Because of the conflicting views that seem to be an inevitable part of the process of plant classification, many commentators have said that it is not a science but an art. However, this conflict should not be there. The essence of science is replication i.e. the deduction of conclusions (for example, a classification) from experiments (for example, observations on plants) which should be repeatable. In my work on Haworthia, I have been very conscious of the historic conflict in the genus, the need for credibility, and the responsibility attached to making public statements. Unfortunately, while I may have made mistakes, other authors seem to be less conscientious. Therefore the presentation of differing taxonomic treatments requires the reader to discriminate between them. This demands of the reader that he consider carefully the evidence put forward by authors and then discriminate for himself which author has concluded correctly. Most readers are not prepared to go to this amount of trouble and would rather declare the taxonomy of the group concerned to be ‘controversial’. This is unfair to all authors and also to other readers as it discounts the effort and sacrifice these people put into collecting and communicating information. The opinion that taxonomy is an art with little relevance to the enjoyment of the plants themselves, stems from intellectual laziness and ignorance. It belies the fact that the mere conveyance of a name, which can be forgotten in the very same moment, satisfies some deep psychological need. The audience also has the responsibility to think analytically and critically about what is laid before them. Otherwise they may get a meaningless classification that they have earned, but which is just another yoke around the neck of others who may be striving for the light.
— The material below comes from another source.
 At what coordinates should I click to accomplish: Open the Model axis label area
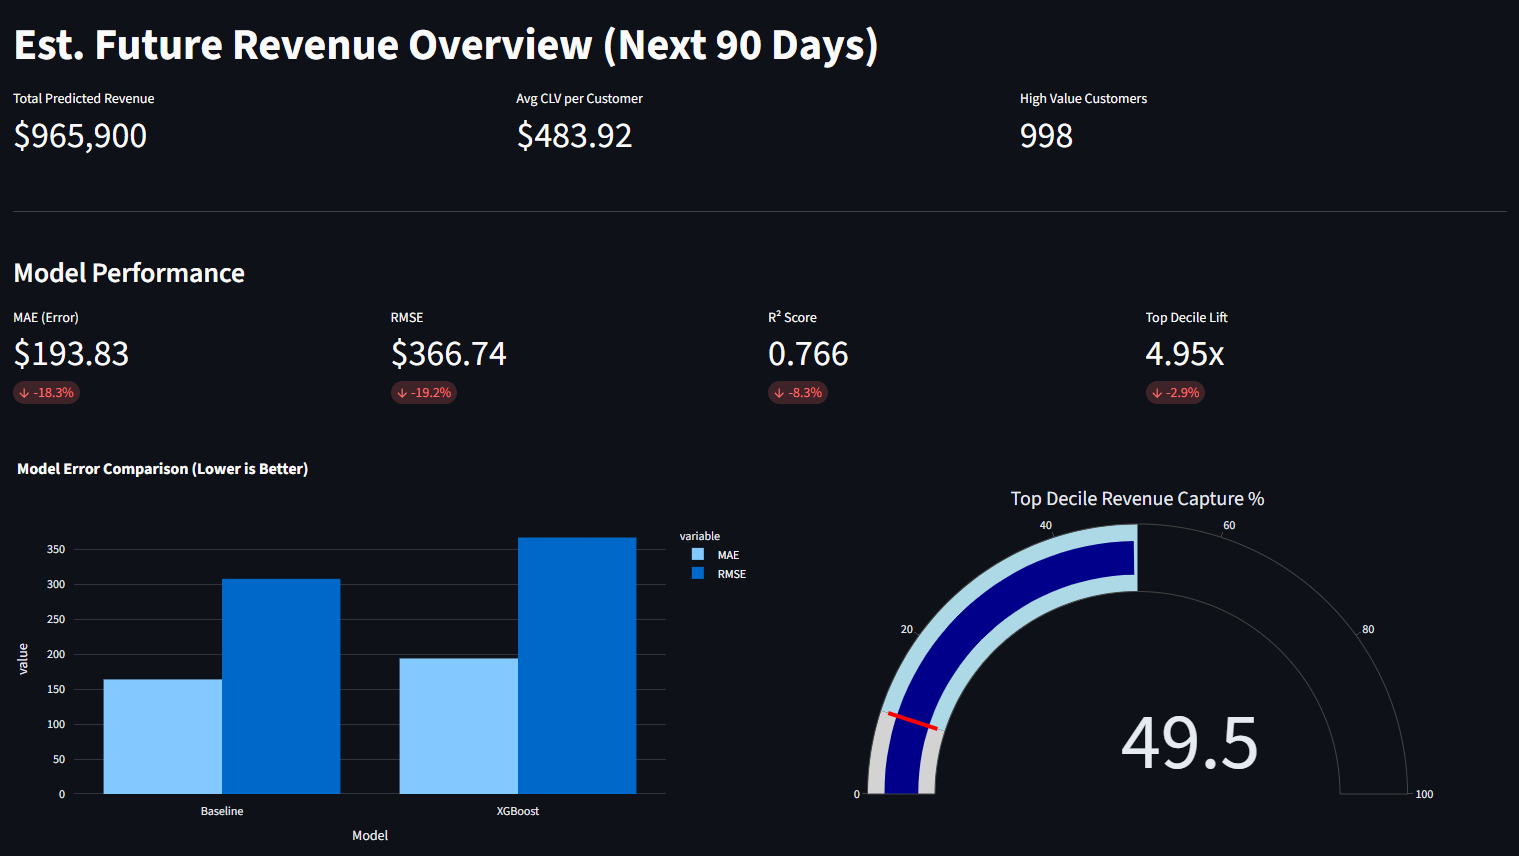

[1] My classification hypothesis is built on a definition of species which pre-supposes that they are ‘continuous genetically and morphologically in space and/or time’ (Bayer 1982). Therefore the prediction then is that not only is it probable that H. cymbiformis and H. marumiana will eventually found to be continuous in geographic space, but it is probable that they will also be found to be continuous with H. bolusii. The entire hypothesis should fit within the framework of taxonomic botany, whatever the level of expertise, and satisfy the requirements of scientific discipline. Any two people should come to the same conclusion. If there is conflict there is error.